The problem: Each line of the data must be given back verbatim, with pictures removed.
____
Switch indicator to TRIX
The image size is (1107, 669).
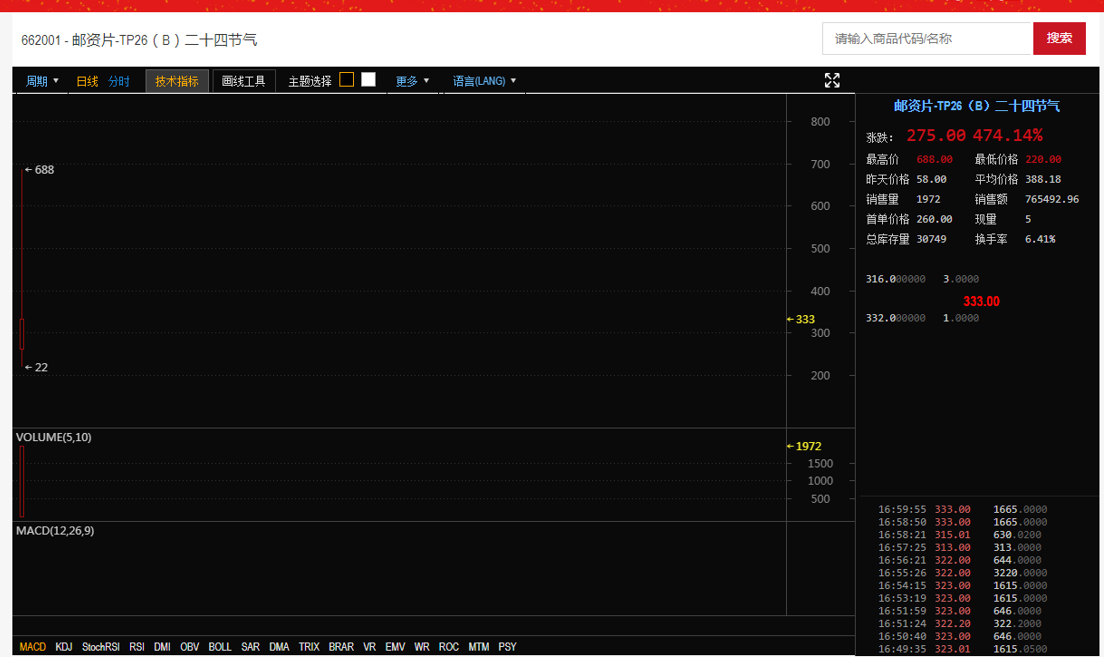pos(309,646)
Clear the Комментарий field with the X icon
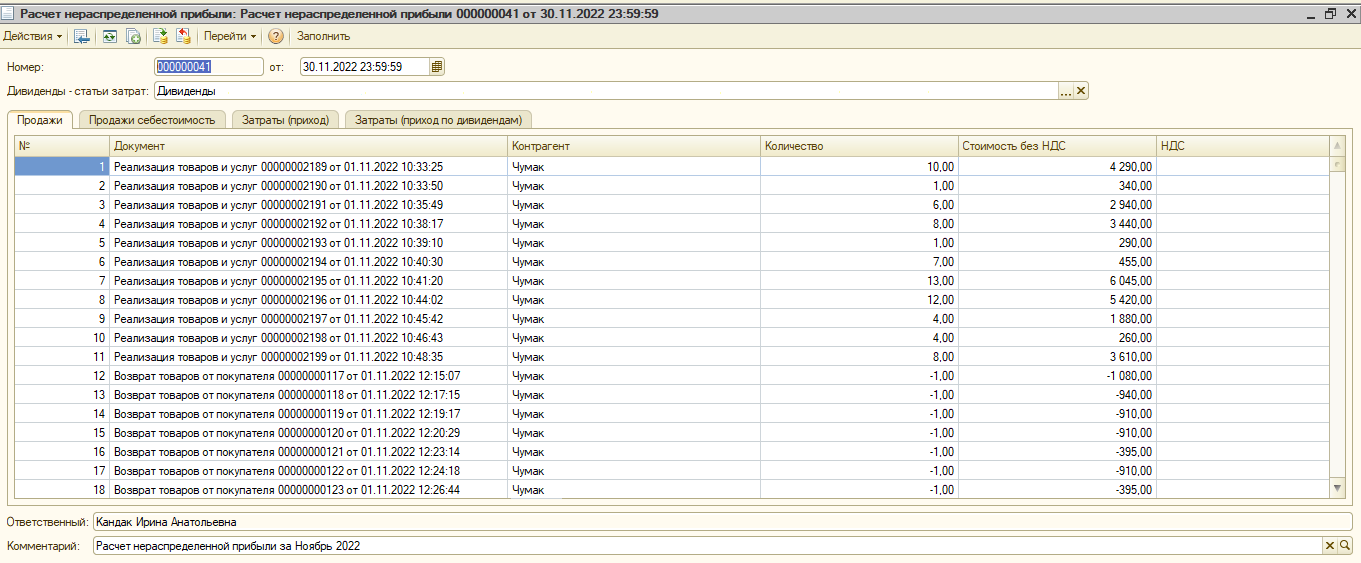 point(1329,546)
____
Written answer:
Switch indicator to TRIX
The image size is (1107, 669).
pos(309,646)
Clear the Комментарий field with the X icon
 point(1329,546)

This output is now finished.